Shock to the System aka Job from Hell

I've started on my second week of my new job at FedEx, I don't know what I was thinking signing up there other than the $11 an hour on my mind, and I wanted people to be proud of me that I finally got out an got work, but I'm close to saying screw them.

Everyone I talked to beforehand said the job was really hard and didn't recommend I do it if I am not used to the labor. But I did it anyway. I've lost 5 pounds in the past 3-4 days, probably mostly sweat. They have me working on 4 trucks bouncing back and forth at the same time, and all the belts / chutes trucks are all backed up like crazy, and most of the time I am by myself when I thought I was supposed to have someone work with me, but the dock manager took all the guys down to other trucks that were too busy. So Monday I ended up with chest pains into my hands, my mouth, head began hurting, I got dizzy and almost passed out twice. Kept loosing my footing. By 8 Pm I could barely lift anything my arms wouldn't lift above my head. Then I started hallucinating, the numbers on the labels were moving around, the abbreviation for a state changed twice on me as I looked at it. Then I looked outside and saw a spider but it appeared to be huge and flying up in the air twirling around, then I threw up twice.

The most I can compare it to is walking non stop for 4 hours, while getting boxes thrown at you in every direction, bruises all over, while noises and some guy yelling over the speaker system non stop. It literally feels like getting beat up while being yelled at.
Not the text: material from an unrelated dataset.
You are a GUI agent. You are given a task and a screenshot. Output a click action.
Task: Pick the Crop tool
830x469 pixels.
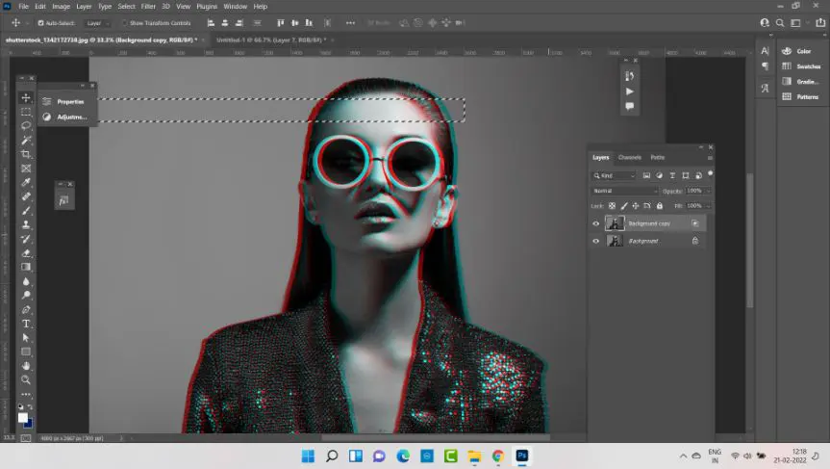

And all the energy I soak in from all the different packages, its so fast paced but when I do get time to think, I just get so angry about that and things going on in my personal life that my system just totally shut down when I got home, and I wanted to drown myself in the bathtub.

People tell me the first 2-3 weeks are brutal so hopefully I can stand it that long. I could barely sleep all I kept seeing were packages coming non stop.

I'm overloaded I feel I could crack any day now.

I feel so bad lately, physically, emotioanlly and mentally.

How much more shit can I take God?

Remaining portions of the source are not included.